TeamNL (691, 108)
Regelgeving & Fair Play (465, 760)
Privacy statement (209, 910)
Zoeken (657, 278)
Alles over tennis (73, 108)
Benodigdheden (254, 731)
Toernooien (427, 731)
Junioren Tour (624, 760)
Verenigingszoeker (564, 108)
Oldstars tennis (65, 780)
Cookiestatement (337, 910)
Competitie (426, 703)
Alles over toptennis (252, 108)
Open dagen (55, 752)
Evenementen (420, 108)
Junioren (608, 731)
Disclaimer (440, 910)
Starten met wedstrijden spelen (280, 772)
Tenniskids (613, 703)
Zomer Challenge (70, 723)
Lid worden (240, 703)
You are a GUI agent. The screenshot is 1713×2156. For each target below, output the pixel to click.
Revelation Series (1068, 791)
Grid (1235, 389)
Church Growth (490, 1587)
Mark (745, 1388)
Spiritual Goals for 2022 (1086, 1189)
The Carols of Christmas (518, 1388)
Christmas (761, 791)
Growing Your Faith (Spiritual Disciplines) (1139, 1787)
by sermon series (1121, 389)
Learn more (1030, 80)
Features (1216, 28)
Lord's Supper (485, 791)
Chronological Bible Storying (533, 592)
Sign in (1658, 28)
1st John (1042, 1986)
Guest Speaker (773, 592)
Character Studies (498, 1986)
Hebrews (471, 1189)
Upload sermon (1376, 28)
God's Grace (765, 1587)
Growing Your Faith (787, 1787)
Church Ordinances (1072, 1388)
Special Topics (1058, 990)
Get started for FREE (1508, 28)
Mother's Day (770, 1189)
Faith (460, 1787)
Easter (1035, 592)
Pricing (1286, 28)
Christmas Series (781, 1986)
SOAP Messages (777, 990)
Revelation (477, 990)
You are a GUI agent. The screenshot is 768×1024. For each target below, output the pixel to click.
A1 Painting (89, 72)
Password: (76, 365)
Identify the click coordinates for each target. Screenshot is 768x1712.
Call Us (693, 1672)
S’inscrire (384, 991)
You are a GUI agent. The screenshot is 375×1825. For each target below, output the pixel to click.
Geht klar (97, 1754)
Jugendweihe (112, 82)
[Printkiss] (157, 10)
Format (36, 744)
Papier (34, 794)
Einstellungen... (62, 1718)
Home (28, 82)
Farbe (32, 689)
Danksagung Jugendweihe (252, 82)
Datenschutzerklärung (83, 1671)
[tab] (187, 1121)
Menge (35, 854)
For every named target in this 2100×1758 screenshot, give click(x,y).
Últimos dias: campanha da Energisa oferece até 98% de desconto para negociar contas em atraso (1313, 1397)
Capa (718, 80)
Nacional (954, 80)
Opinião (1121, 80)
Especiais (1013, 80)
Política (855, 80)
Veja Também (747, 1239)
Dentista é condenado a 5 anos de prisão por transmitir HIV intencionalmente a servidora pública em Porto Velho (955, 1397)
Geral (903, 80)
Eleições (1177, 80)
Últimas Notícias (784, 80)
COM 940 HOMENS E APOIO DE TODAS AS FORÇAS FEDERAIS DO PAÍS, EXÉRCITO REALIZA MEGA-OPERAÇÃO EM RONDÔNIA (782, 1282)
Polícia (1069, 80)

■ ■ ■ ■ ■

Your response should hold the lines from the first line of the entries above through the line with "Sign in (1658, 28)", each retyped exactly, and nothing else.

TeamNL (691, 108)
Regelgeving & Fair Play (465, 760)
Privacy statement (209, 910)
Zoeken (657, 278)
Alles over tennis (73, 108)
Benodigdheden (254, 731)
Toernooien (427, 731)
Junioren Tour (624, 760)
Verenigingszoeker (564, 108)
Oldstars tennis (65, 780)
Cookiestatement (337, 910)
Competitie (426, 703)
Alles over toptennis (252, 108)
Open dagen (55, 752)
Evenementen (420, 108)
Junioren (608, 731)
Disclaimer (440, 910)
Starten met wedstrijden spelen (280, 772)
Tenniskids (613, 703)
Zomer Challenge (70, 723)
Lid worden (240, 703)
You are a GUI agent. The screenshot is 1713×2156. For each target below, output the pixel to click.
Revelation Series (1068, 791)
Grid (1235, 389)
Church Growth (490, 1587)
Mark (745, 1388)
Spiritual Goals for 2022 (1086, 1189)
The Carols of Christmas (518, 1388)
Christmas (761, 791)
Growing Your Faith (Spiritual Disciplines) (1139, 1787)
by sermon series (1121, 389)
Learn more (1030, 80)
Features (1216, 28)
Lord's Supper (485, 791)
Chronological Bible Storying (533, 592)
Sign in (1658, 28)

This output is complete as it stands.